------ Data excerpts ------
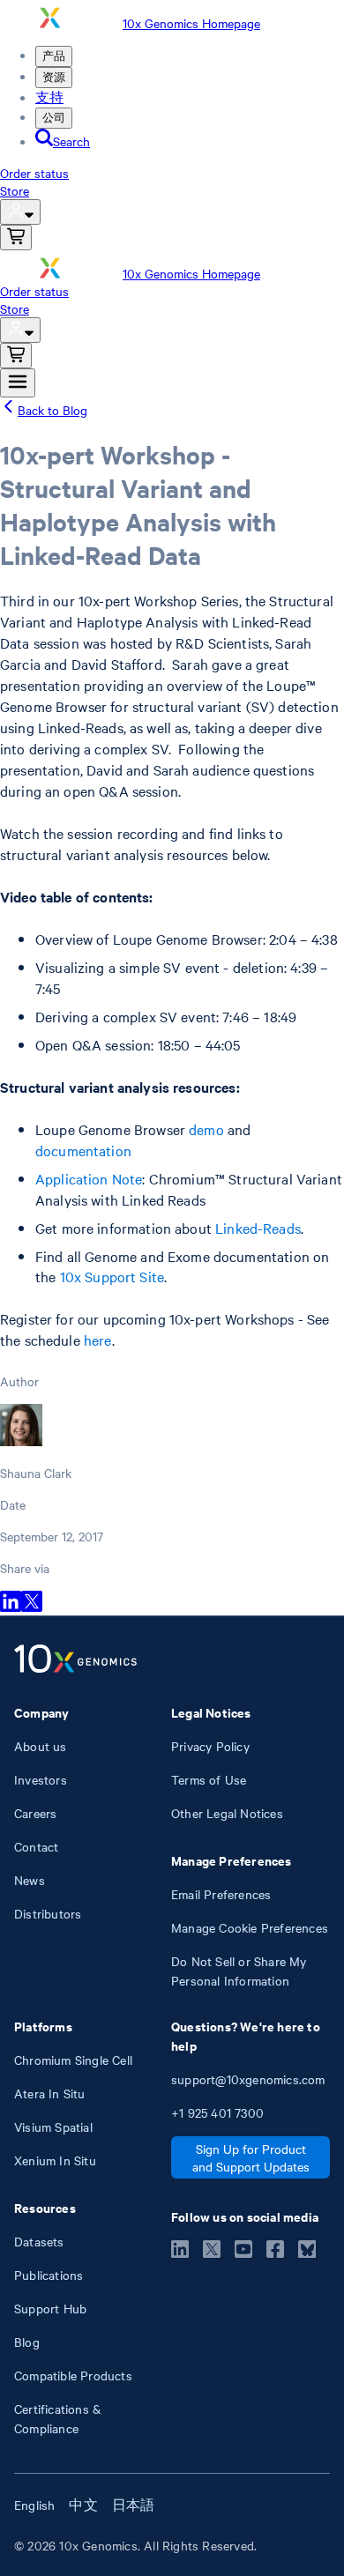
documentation (83, 1150)
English (34, 2504)
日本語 (133, 2504)
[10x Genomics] (75, 1660)
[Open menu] (17, 382)
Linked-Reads (258, 1227)
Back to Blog (52, 410)
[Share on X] (31, 1606)
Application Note (88, 1178)
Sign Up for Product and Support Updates (251, 2157)
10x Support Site (112, 1276)
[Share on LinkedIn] (10, 1606)
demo (206, 1129)
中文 (83, 2504)
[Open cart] (16, 237)
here (98, 1339)
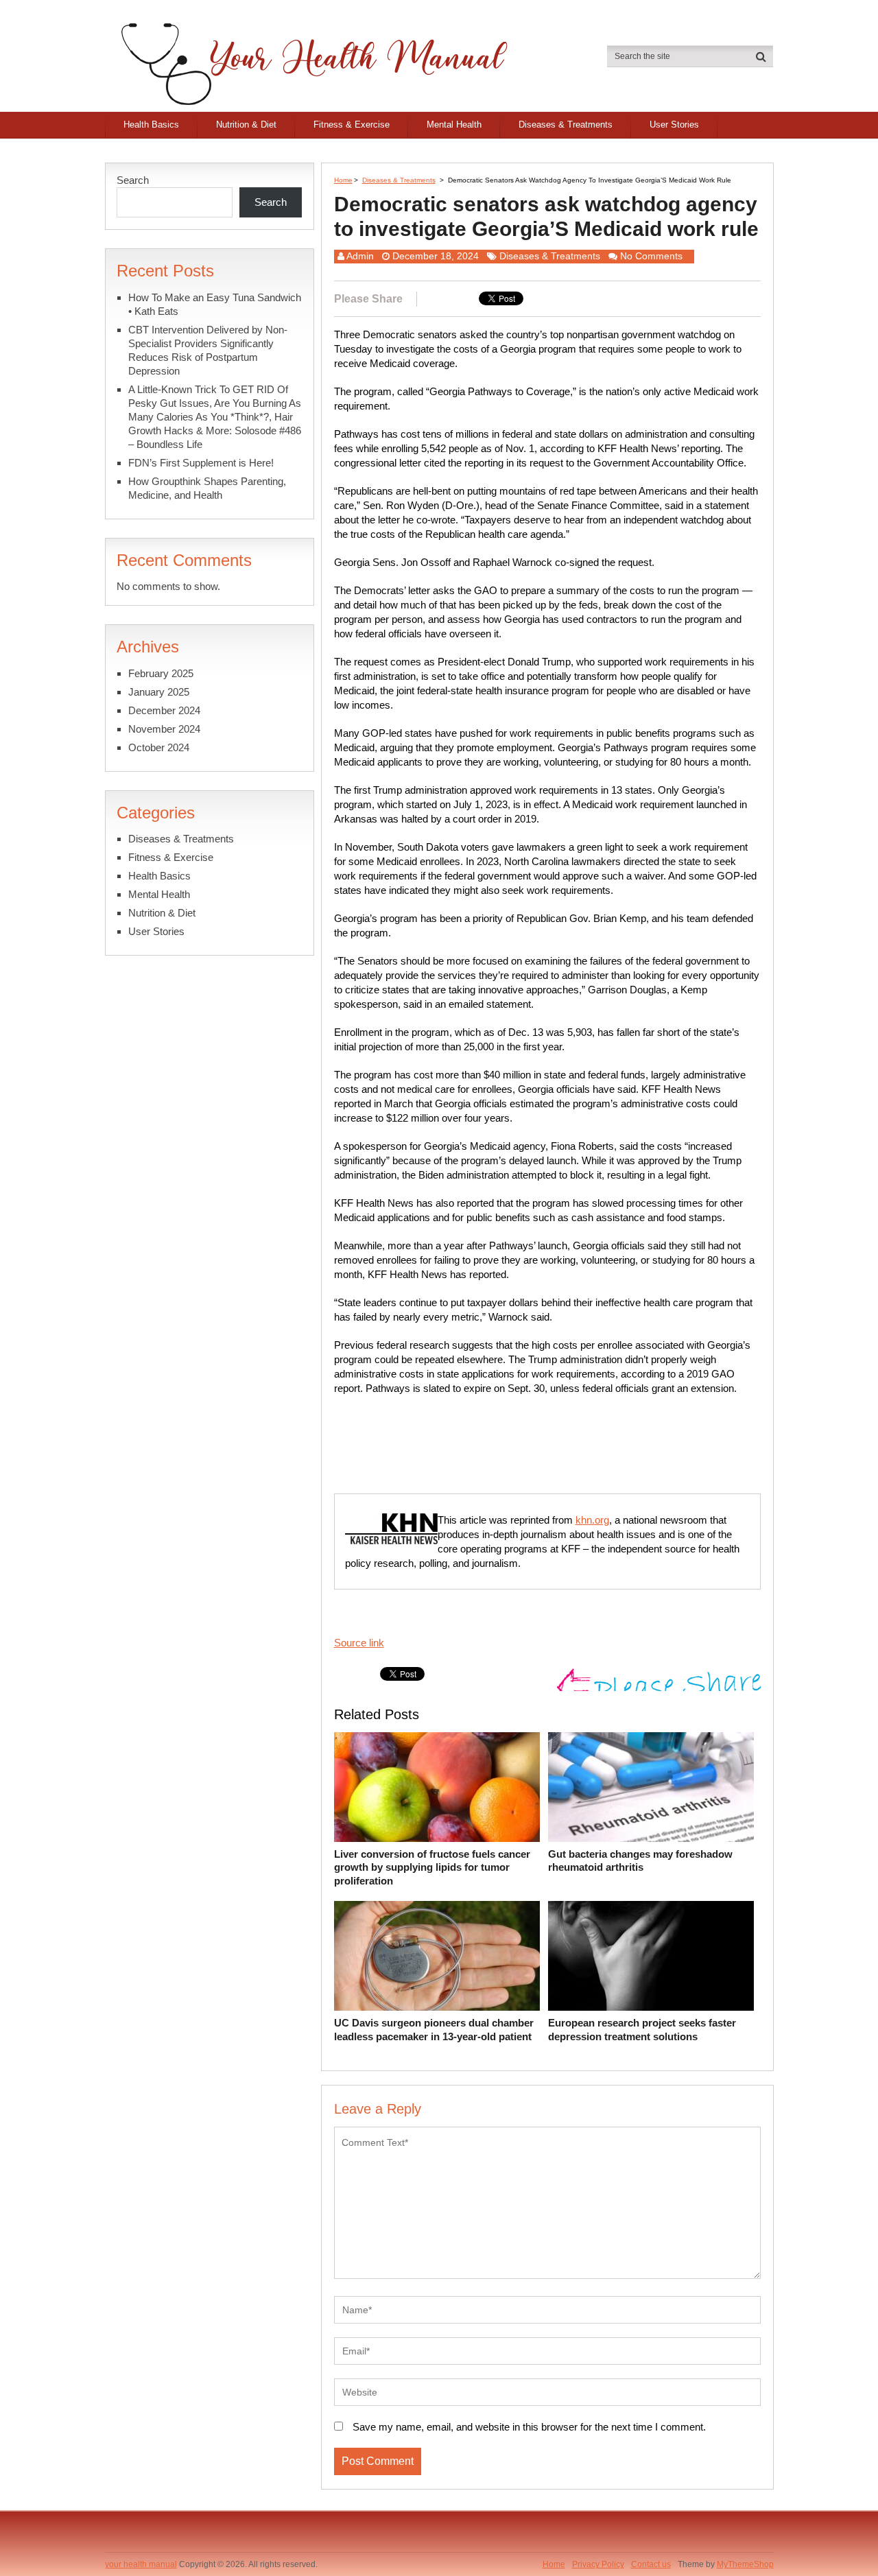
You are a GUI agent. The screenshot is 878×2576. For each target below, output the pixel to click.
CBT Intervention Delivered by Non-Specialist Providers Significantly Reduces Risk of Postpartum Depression (207, 350)
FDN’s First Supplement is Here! (201, 463)
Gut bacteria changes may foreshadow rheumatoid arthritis (640, 1861)
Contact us (651, 2564)
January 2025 (158, 692)
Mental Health (454, 124)
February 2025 (160, 673)
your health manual (141, 2564)
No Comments (651, 255)
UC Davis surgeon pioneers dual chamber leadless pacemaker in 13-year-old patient (434, 2029)
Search (133, 180)
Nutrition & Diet (246, 124)
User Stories (674, 124)
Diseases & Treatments (566, 124)
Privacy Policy (598, 2564)
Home (343, 180)
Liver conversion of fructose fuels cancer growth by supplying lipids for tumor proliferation (432, 1867)
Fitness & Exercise (351, 124)
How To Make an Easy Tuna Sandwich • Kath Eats (214, 304)
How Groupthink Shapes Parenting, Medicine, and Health (207, 488)
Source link (359, 1643)
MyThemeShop (745, 2564)
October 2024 (158, 747)
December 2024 (164, 710)
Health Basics (151, 124)
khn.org (592, 1520)
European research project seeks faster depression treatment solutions (642, 2029)
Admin (360, 255)
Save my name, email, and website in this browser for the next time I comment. (529, 2427)
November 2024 (164, 729)
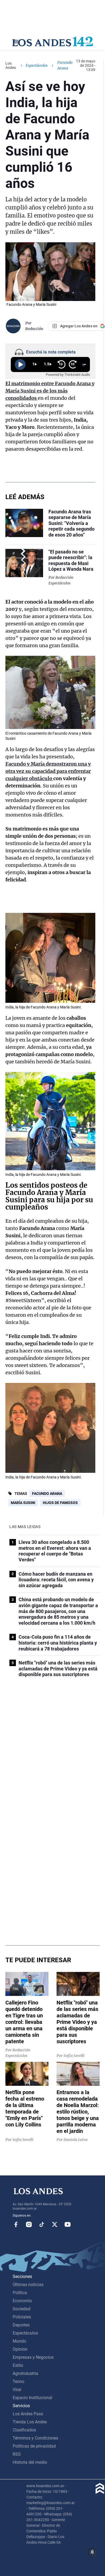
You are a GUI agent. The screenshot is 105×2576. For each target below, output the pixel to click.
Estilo (18, 2365)
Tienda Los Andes (30, 2421)
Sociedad (21, 2308)
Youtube (67, 2224)
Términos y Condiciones (35, 2438)
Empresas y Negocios (33, 2357)
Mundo (19, 2341)
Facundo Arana (47, 1493)
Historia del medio (30, 2462)
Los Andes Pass (28, 2413)
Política (20, 2292)
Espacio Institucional (32, 2397)
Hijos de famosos (60, 1503)
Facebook (16, 2224)
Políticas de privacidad (34, 2446)
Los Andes (10, 65)
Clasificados (24, 2430)
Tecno (18, 2381)
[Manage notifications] (92, 2552)
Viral (17, 2389)
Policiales (22, 2316)
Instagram (29, 2224)
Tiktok (41, 2224)
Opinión (20, 2349)
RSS (17, 2454)
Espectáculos (37, 65)
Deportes (21, 2325)
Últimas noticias (28, 2284)
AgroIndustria (25, 2373)
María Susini (23, 1503)
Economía (22, 2300)
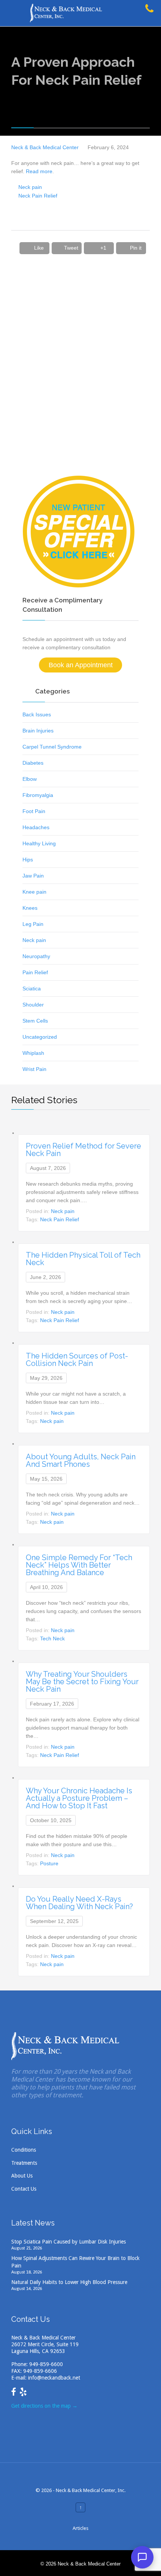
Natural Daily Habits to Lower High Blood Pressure (69, 2282)
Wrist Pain (34, 1069)
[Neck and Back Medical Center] (87, 13)
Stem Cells (35, 1021)
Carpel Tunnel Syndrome (52, 747)
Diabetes (32, 763)
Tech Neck (52, 1638)
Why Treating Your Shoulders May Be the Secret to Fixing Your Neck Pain (82, 1682)
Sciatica (31, 988)
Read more (39, 171)
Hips (27, 860)
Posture (49, 1863)
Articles (80, 2528)
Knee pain (34, 892)
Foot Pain (33, 811)
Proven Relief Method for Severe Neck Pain (83, 1149)
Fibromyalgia (37, 795)
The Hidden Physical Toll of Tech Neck (83, 1259)
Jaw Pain (33, 876)
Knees (29, 908)
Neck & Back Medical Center (45, 147)
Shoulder (33, 1005)
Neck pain (30, 187)
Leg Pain (32, 924)
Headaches (35, 827)
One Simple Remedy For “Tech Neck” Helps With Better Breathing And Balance (79, 1565)
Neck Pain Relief (37, 196)
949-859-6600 (46, 2364)
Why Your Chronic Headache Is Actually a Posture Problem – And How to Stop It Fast (79, 1798)
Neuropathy (36, 956)
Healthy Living (39, 843)
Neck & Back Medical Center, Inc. (90, 2490)
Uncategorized (39, 1037)
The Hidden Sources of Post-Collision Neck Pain (77, 1359)
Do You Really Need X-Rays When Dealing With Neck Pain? (79, 1903)
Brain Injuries (38, 731)
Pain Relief (35, 972)
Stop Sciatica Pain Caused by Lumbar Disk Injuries (68, 2242)
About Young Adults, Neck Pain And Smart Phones (81, 1460)
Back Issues (36, 714)
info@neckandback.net (54, 2378)
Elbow (29, 779)
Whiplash (33, 1053)
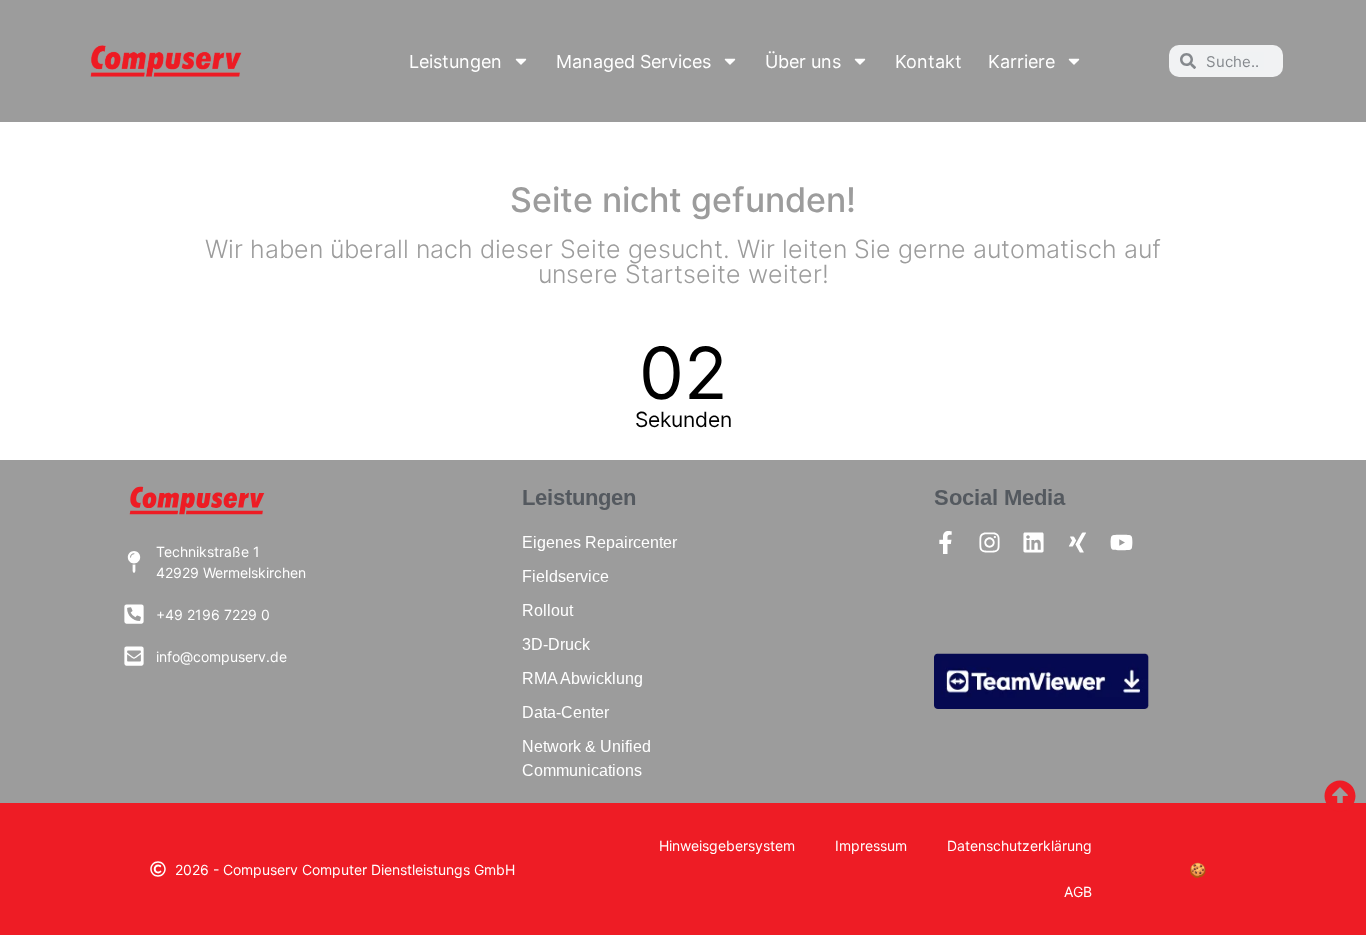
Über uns (803, 61)
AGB (1078, 891)
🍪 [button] (1197, 869)
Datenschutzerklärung (1019, 845)
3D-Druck (556, 644)
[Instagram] (989, 542)
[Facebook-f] (945, 542)
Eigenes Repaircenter (599, 542)
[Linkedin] (1033, 542)
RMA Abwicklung (582, 678)
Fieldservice (565, 576)
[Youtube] (1121, 542)
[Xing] (1077, 542)
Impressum (871, 845)
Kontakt (928, 61)
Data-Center (565, 712)
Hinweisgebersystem (727, 845)
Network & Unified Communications (586, 758)
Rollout (547, 610)
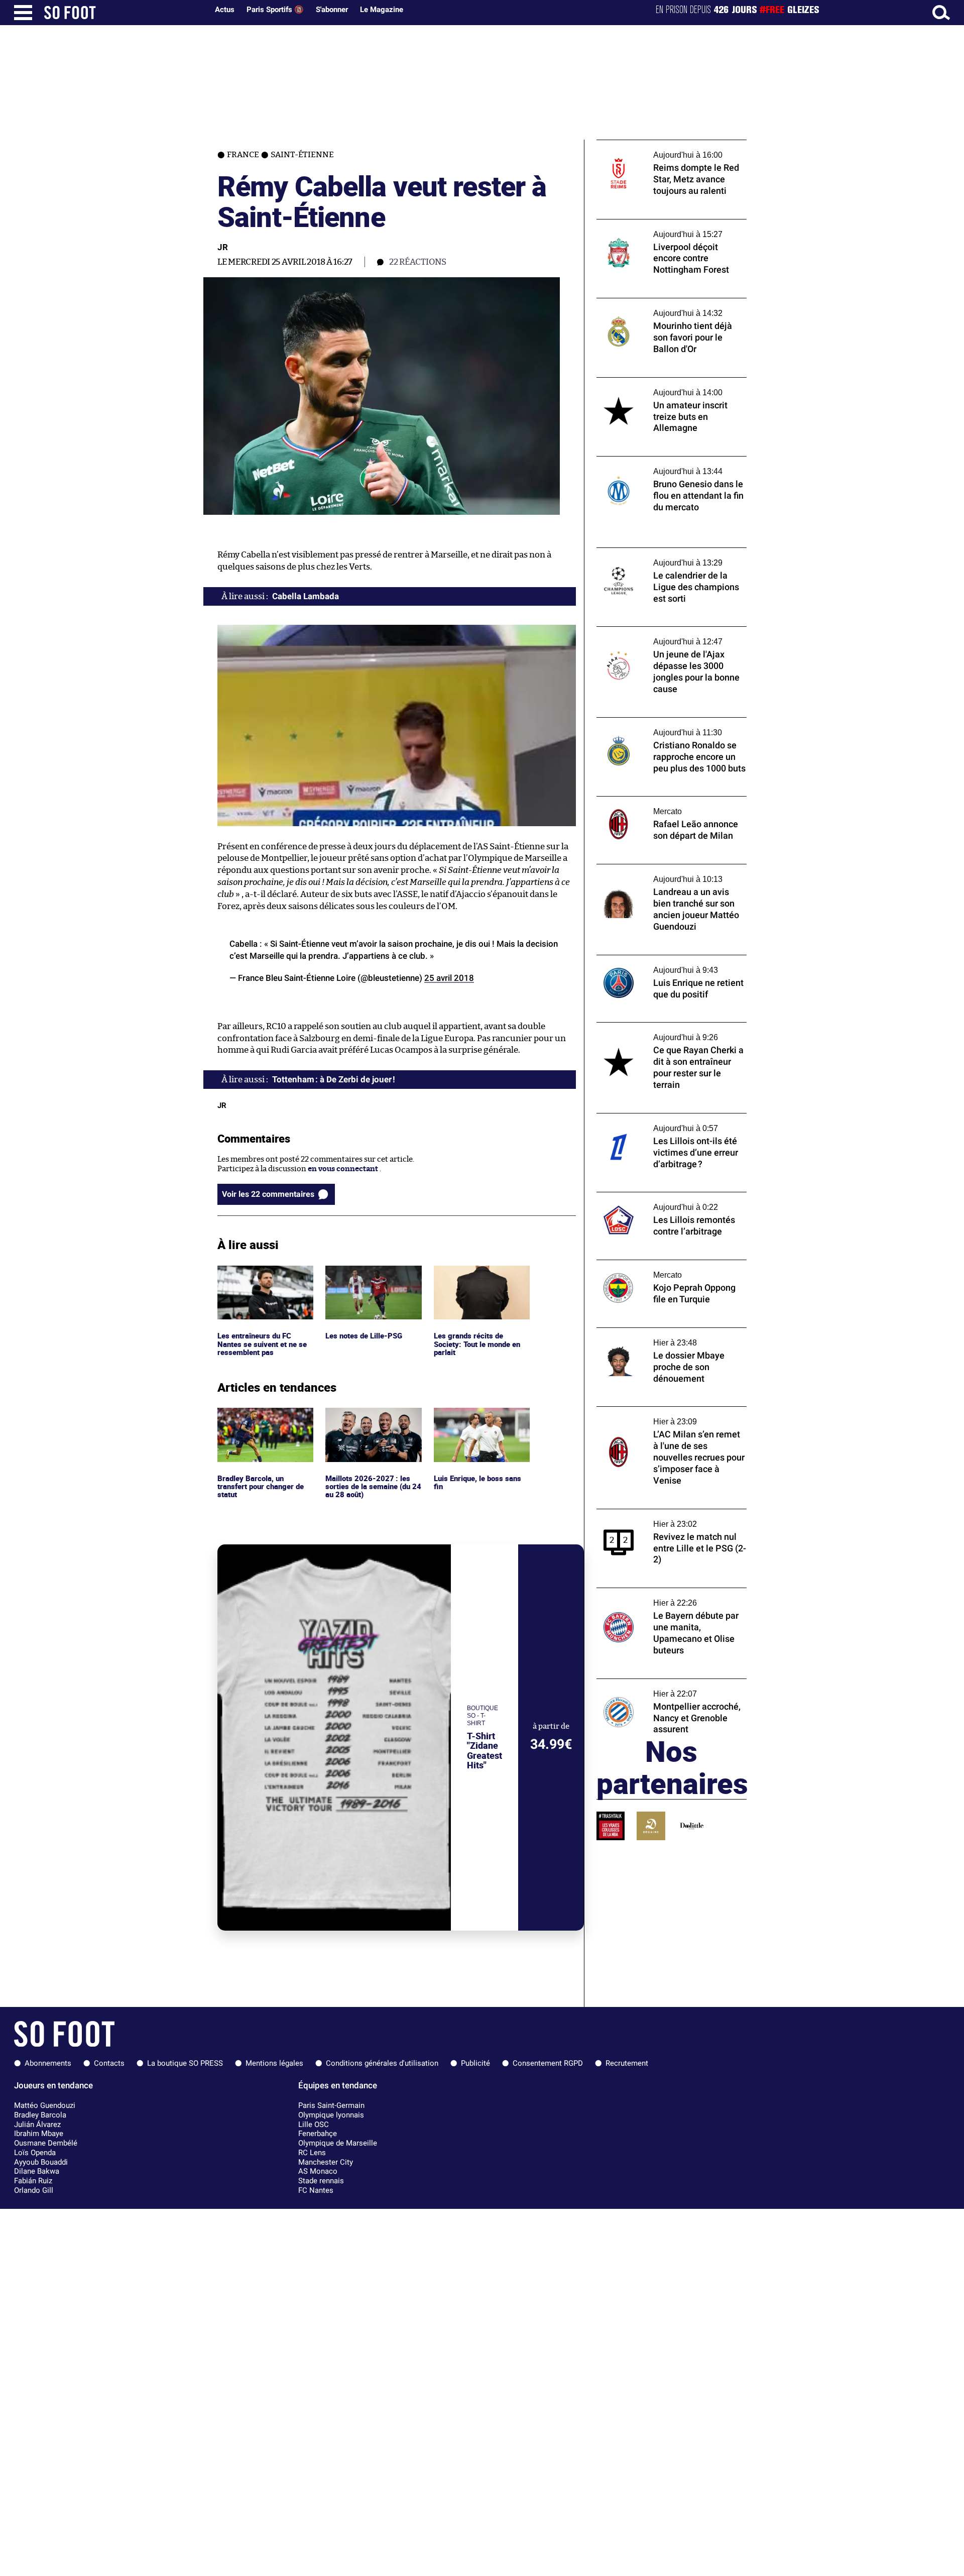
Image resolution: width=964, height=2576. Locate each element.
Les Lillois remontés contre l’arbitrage (663, 1196)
------
▶ **About this task**
Every line from the one that contains "Neck & Back Medical Center (45, 147)" through the end of the records above is to be reproduced exactly; no picture goes in the copy.

▶ **Task solution**
Neck & Back Medical Center (45, 147)
Shoulder (33, 1005)
Neck pain (30, 187)
Leg Pain (32, 924)
Headaches (35, 827)
One Simple Remedy For “Tech Neck” Helps With Better Breathing And Balance (79, 1565)
Neck Pain Relief (37, 196)
949-859-6600 (46, 2364)
Why Your Chronic Headache Is Actually a Posture Problem – And How to Stop It Fast (79, 1798)
Neuropathy (36, 956)
Healthy Living (39, 843)
Neck & Back Medical Center, Inc. (90, 2490)
Uncategorized (39, 1037)
The Hidden Sources of Post-Collision Neck Pain (77, 1359)
Do You Really Need X-Rays When Dealing With Neck Pain? (79, 1903)
Brain Injuries (38, 731)
Pain Relief (35, 972)
Stop Sciatica Pain Caused by Lumbar Disk Injuries (68, 2242)
About Young Adults, Neck Pain And Smart Phones (81, 1460)
Back Issues (36, 714)
info@neckandback.net (54, 2378)
Elbow (29, 779)
Whiplash (33, 1053)
Über uns (803, 61)
AGB (1078, 891)
🍪 [button] (1197, 869)
Datenschutzerklärung (1019, 845)
3D-Druck (556, 644)
[Instagram] (989, 542)
[Facebook-f] (945, 542)
Eigenes Repaircenter (599, 542)
[Linkedin] (1033, 542)
RMA Abwicklung (582, 678)
Fieldservice (565, 576)
[Youtube] (1121, 542)
[Xing] (1077, 542)
Impressum (871, 845)
Kontakt (928, 61)
Data-Center (565, 712)
Hinweisgebersystem (727, 845)
Network & Unified Communications (586, 758)
Rollout (547, 610)
Image resolution: width=964, height=2576. Locate each element.
Les Lillois remontés contre l’arbitrage (663, 1196)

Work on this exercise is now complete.